TRECHO PARA LEITURA:
Dezembrâncias

Jorge dos Santos Valpaços
2 min readDec 6, 2020

--

Dezembro sempre foi um mês especial para mim, enquanto professor. Despedidas emocionadas, formaturas, festas. Costumo lecionar para os primeiros anos (fundamental e médio) e sempre rolava aquele papo “ano que vem quero ter aulas contigo”.

Não era raro não rolar e, no início do ano seguinte os alunos vinham, carinhosos, manifestar suas saudades. Reciprocidade sabor castanha de caju torradinha. Mas voltemos aos dezembros.

Dezembros tocam memórias confusas. Mescla de férias escolares, percursos do ano letivo, (re)conhecimento de cada pessoa que estava comigo a construir saberes escolares. Jogo bom de jogar.

Havia leveza em dezembros. Guardadas as distâncias de exames seletivos, as aulas tornavam-se mas leves que de costume. Costumo observar e valorizar os as temporalidades distintas que o calendário escolar impõe ao grande rito que rola por ali.

Dezembro é mais que só mais uma dobra de esquina. Costumo avaliar a própria prática docente tomando os relatórios e observações que fiz e, ainda no fechamento do ano, pinto janelas que abriremos no ano seguinte.

Mas este dezembro se inicia diferente. Óbvio. Este ano foi distinto de tudo que já experimentei enquanto professor. É a primeira de mais de dez dezembrâncias que enxergo sob nuvens.

Após o café e o doce rosa, sou chão pós noite de chuva. Olho ao teto-céu e nada vejo além do nublado, mesmo destino que as vistas têm ao apontar amanhãs. Fecho os olhos.

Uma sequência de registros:
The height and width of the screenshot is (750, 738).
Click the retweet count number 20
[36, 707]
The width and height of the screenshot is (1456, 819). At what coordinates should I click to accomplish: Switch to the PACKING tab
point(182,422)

INSTRUÇÕES DA TAREFA: Dê continuidade à crônica sobre os dezembros na vida de um professor, partindo do ponto em que ela se encerra.

RESPOSTA:
A cabeça, agora concha, ecoa mares de incertezas. Amigos professores, em mares sociais, chegam em cardumes. O ano foi mais que difícil, foi fluido e arredio, irascível, insaciável.

Sob solo de tormenta, não se plantam referências. Nem mesmo o mistério, a dúvida, e o prazer de risco, ganham escoras para crescer. Professores vergam com o vento gelado, e o tremor não arrepia os pelos, mas derrubam. Um por um.

Ao dezembrar ignoro clichês de regresso, novas normalidades ou quaisquer fórmulas prontas ou motivacionais. Partilho atenção mouca a quem não vela a morte do ano letivo. Ladeio o destino junto às companhias de docência. Nos encontramos nos atravessamentos.

As salas, as partilhas, fazem falta. Não adianta falar sobre ensino remoto, pois esta faixa está disponível apenas no plano premium e a gente tá falando com quem não tem água pra lavar as mãos. O MC Gui de Ockham sempre lança a braba: “O papo é reto”.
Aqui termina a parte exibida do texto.